PROBLEM - Write out each record exactly and skip every image.

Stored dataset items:
────────────────────

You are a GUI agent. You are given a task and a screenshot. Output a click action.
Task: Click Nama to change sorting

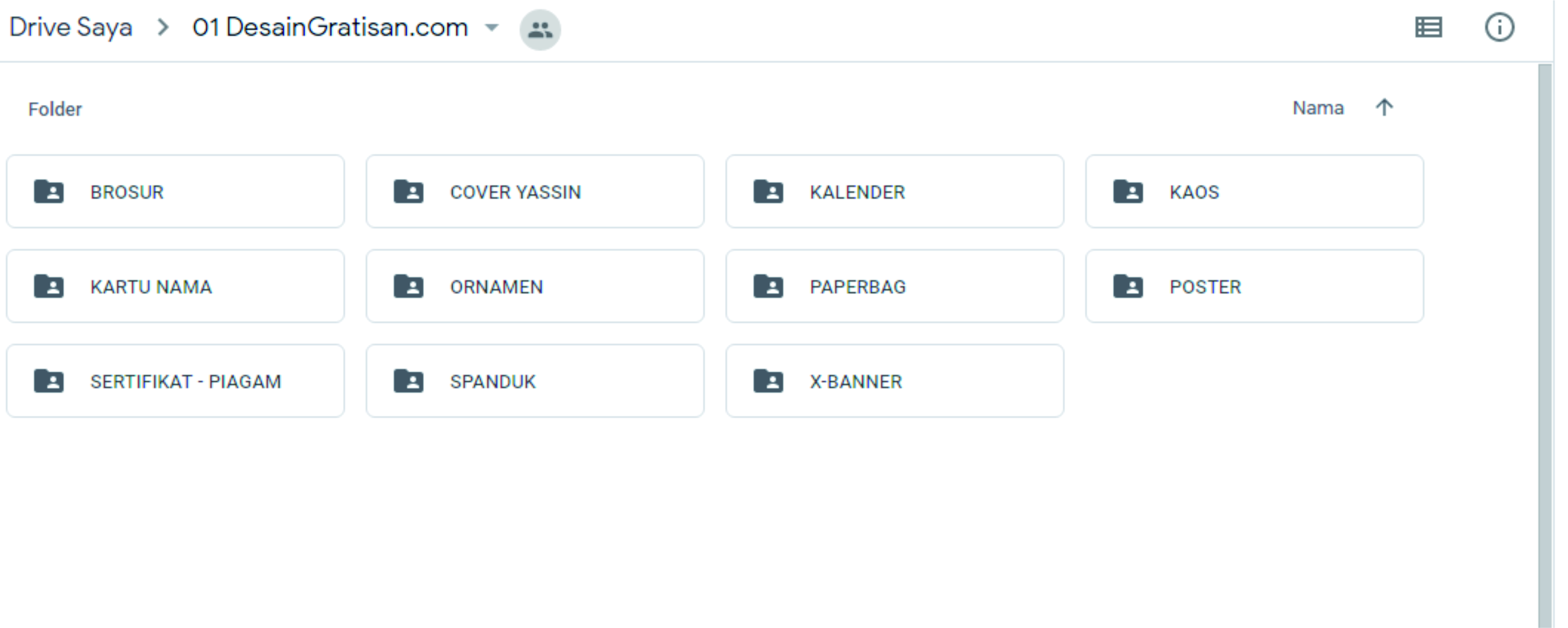coord(1318,108)
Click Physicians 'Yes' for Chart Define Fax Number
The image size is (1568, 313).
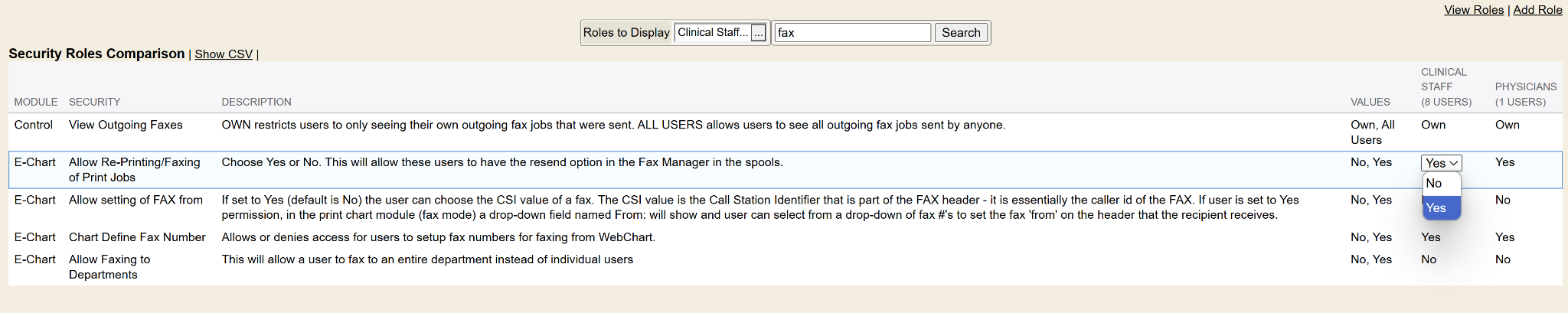[x=1504, y=237]
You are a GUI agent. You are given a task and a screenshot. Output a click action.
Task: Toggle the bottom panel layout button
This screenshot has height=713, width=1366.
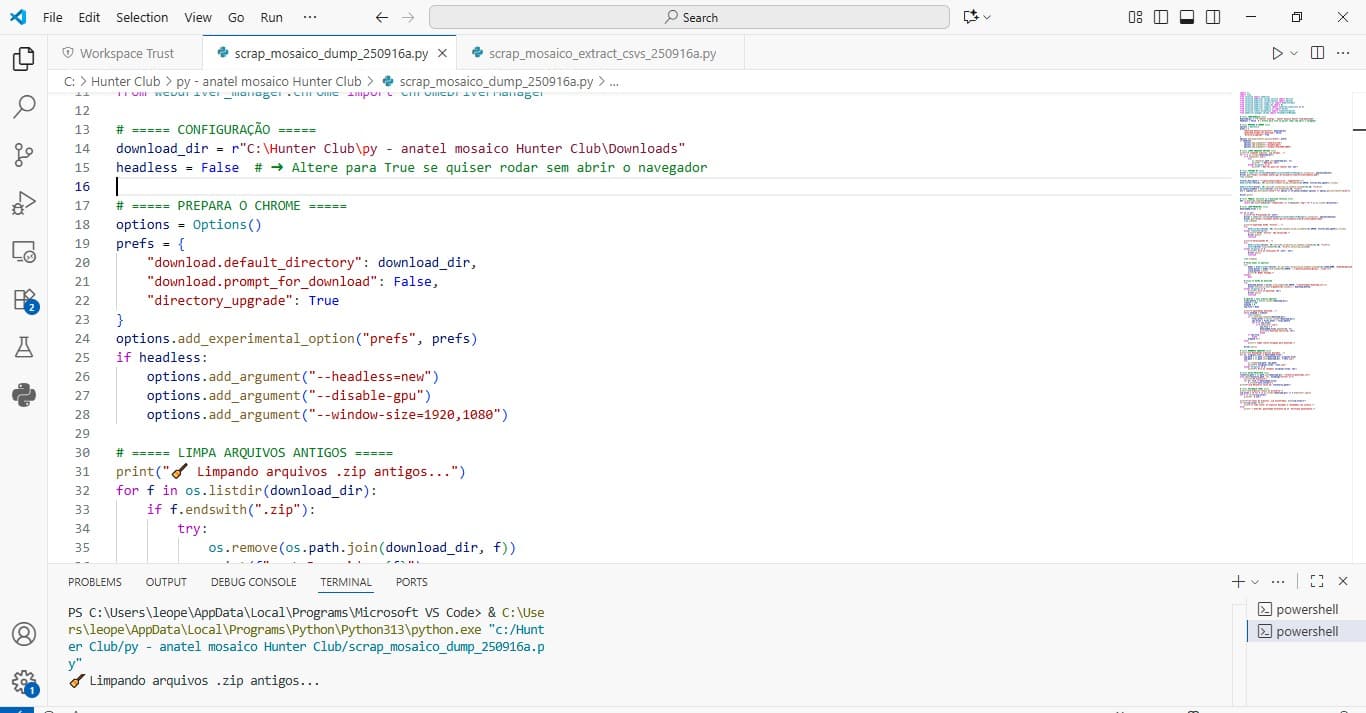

────────────────────

WRITTEN ANSWER -
You are a GUI agent. You are given a task and a screenshot. Output a click action.
Task: Click Nama to change sorting

coord(1318,108)
Click Physicians 'Yes' for Chart Define Fax Number
The image size is (1568, 313).
[x=1504, y=237]
You are a GUI agent. You are given a task and a screenshot. Output a click action.
Task: Toggle the bottom panel layout button
This screenshot has height=713, width=1366.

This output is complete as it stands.